As Michael S. Dukakis lamented many a time, "If I hadn't lost to the father, we never would have had the son and that terrible war he started."

In addition to its monumentally stunning cost of $1.06 trillion, entirely financed by deficit spending, the war killed 4,424 Americans and wounded 31,952, many of whom were permanently disabled, blinded and/or maimed for life.  This was the war of bombs planted in roadsides, the improvised explosive devices.

Then there are the hellish costs on the Iraqi side of the ledger.  Close to half a million Iraqis died from war-related causes, according to an academic study published in the fall of 2013.  An article on the study published at that time in the Huffington Post, and updated in December 2017, stated:

"The latest estimate by university researchers in the United States, Canada and Baghdad in cooperation with the Iraqi Ministry of Health covers not only violent deaths but other avoidable deaths linked to the invasion, insurgencies and subsequent social breakdown. 

"It also differs from some previous counts by spanning a longer period of time and by using randomized surveys of households across Iraq to project a nationwide death toll from 2003 to mid-2011. 

"Violence caused most of the deaths, but about a third were indirectly linked to the war, and these deaths have been left out of previous counts, said lead author Amy Hagopian, a public health researcher at the University of Washington.

"Those included situations when a pregnant woman encountered difficult labor but could not leave the house due to fighting, or when a person drank contaminated water, or when a patient could not get treated at a hospital because staff was overwhelmed with war casualties."

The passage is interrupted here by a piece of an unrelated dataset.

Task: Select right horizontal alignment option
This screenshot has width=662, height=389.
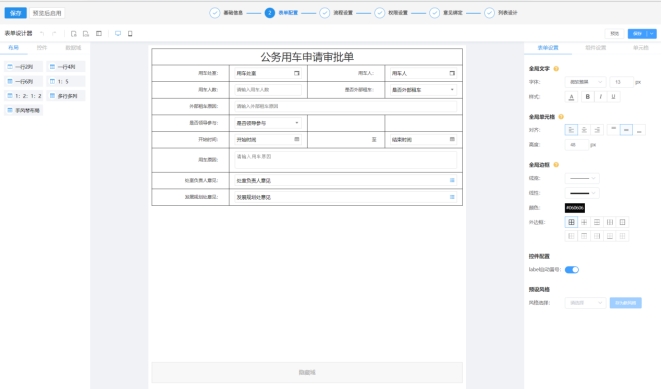Action: (597, 130)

There are those who believe that George W. Bush went to war in Iraq to finish the job his father should have when he called an early halt to the war in Kuwait, as our troops were advancing toward Baghdad. It has been said the younger Bush was driven by vengeance against Iraq President Saddam Hussein because Hussein was involved in an unsuccessful plot to assassinate his father after he had left the presidency.  We'll never know if these things are true.

We know for sure, however, that George and Barbara Bush produced a son of such hubris that he readily bought into the wildly ill-founded and absurd-in-retrospect premise of his Vice President, Dick Cheney, to wit, that the Iraqi people would welcome the conquering Americans in 2003 with flowers, and that the U.S. would be able to pay for what they hoped and believed would be a short war with the proceeds from the sale of Iraqi oil.